# All About Roasting



## hubuk (Oct 8, 2001)

_I was delighted by the new book by Molly Stevens called "All About Roasting"._

_I thought I knew all about roasting until I picked up this book. I have been cooking roast dinners for more years than I care to remember so my expectations of learning anything new were very low. And I have to admit I was somewhat prejudiced in my outlook, after all how can anyone from outside the UK, the country famous for its roast beef and Yorkshire pudding, tell us how to cook a roast. How wrong could I have been?_

_I started reading and I was gripped, as if I was reading some crime thriller. I just wanted to know more especially when I came across salting. I had never heard of anyone salting a joint of beef (nor steaks), let alone done it.
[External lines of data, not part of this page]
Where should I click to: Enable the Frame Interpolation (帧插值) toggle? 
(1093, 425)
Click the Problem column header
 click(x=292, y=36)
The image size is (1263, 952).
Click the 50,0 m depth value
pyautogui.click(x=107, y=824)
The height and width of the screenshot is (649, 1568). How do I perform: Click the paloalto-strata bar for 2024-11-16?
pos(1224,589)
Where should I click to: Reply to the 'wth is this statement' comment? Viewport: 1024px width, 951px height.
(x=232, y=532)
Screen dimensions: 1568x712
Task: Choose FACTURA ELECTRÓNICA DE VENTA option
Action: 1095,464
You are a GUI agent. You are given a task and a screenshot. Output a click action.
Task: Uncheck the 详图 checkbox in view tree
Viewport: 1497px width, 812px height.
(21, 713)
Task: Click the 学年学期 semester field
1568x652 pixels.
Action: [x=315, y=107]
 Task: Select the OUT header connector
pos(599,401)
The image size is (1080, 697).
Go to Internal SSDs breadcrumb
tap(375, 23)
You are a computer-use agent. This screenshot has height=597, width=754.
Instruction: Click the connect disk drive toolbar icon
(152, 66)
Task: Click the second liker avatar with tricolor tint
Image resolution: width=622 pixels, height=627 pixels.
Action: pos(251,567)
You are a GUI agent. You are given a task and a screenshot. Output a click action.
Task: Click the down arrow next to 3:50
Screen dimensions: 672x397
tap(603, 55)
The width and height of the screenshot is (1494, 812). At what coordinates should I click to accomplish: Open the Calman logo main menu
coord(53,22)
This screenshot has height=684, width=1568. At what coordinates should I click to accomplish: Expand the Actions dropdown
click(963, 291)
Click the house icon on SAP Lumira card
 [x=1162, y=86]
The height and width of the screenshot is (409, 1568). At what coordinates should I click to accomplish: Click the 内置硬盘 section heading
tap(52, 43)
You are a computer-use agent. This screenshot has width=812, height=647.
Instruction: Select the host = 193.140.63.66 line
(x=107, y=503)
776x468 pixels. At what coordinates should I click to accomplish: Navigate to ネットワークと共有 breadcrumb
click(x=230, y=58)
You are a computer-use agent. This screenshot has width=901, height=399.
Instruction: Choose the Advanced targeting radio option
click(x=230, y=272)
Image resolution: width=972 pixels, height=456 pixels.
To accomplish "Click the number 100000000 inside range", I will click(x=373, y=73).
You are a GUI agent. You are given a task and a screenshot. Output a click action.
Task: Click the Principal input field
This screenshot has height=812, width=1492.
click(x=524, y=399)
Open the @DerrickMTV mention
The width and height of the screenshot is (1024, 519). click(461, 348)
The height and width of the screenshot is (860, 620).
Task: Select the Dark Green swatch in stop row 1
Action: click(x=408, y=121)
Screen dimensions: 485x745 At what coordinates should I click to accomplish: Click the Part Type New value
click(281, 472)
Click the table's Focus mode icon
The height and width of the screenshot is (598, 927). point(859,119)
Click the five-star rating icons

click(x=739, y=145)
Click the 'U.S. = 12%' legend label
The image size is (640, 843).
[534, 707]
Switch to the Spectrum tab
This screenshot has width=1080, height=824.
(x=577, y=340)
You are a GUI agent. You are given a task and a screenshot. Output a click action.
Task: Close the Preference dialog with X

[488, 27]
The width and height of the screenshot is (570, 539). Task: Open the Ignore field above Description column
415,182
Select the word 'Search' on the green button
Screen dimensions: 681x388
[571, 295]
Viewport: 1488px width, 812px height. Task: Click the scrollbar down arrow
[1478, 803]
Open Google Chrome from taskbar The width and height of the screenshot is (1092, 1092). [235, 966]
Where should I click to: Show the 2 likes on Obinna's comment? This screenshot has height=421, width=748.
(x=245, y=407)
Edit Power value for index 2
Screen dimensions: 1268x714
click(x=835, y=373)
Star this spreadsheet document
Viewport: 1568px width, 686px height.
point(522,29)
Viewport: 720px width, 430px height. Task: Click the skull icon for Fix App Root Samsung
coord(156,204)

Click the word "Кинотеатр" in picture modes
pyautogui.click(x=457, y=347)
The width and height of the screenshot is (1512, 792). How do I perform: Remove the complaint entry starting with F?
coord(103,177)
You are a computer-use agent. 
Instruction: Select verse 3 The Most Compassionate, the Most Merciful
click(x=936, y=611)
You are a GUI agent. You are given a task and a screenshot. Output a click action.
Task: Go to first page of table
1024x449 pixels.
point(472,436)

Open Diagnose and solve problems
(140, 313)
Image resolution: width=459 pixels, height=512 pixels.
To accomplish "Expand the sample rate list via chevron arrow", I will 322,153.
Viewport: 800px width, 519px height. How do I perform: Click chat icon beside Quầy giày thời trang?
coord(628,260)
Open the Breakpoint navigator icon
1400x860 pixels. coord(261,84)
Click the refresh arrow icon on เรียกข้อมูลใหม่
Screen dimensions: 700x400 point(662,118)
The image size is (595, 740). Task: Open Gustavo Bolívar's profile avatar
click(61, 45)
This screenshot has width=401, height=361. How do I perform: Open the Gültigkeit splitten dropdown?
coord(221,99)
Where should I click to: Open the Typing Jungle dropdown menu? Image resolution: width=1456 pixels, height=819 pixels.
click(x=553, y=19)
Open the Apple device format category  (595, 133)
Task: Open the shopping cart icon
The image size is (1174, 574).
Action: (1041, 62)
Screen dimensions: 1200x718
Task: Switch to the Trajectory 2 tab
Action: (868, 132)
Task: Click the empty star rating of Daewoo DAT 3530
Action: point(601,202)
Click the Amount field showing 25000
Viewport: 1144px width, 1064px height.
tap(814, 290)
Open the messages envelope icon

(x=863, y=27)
Sunday could not come quickly enough, or should I say Friday, as I would need to start salting my beef 24 hours before cooking._

_I was talking to one of the checkout operators in my local supermarket about salting a roasting joint and she said she could remember her mother doing that. So is it a cooking skill we have just forgotten or am I just someone who never learnt it? Be that as it may the book is truly fascinating._

_Every kind of roast is covered from the traditional roast dinner through to roast vegetables and fruit, with a whole section on fish. There is even the recipe for British Roast Potatoes._

_One thing that strikes you as soon as you pick the book up . . . it is heavy and you certainly need to rest it on a table. And it is not just heavy because it is a big book but because there are so many pages just packed with information. The trend these days is for books packed with photographs selling on the appeal of the photographs rather the content of the book. Not so here. Photographs are limited as the book stands on its own for the quality of writing and the sheer knowledge that has gone into its writing._

_I read in an Amazon review that "This indeed would be a good cookbook and gift for beginning cooks . . ." and it would, but for me this has already proved a real gem. As an experienced cook it is teaching me things I did not know and also reminding me of things I had forgotten over time or through bad habits. I just can't wait to try more form the book._

_A lot of hard work and time has gone into putting it all together. It is one of those books that should be on your kitchen bookshelf._

I have been allowed to publish three recipes on my site if you want to get a feel for the book. (_Hope it's OK to say that_.)


----------



## nicko (Oct 5, 2001)

Have you read her book "All about braising"? It is one of my favorites and I have been waiting for her to do another book ever since. This is so exciting thanks for sharing.


----------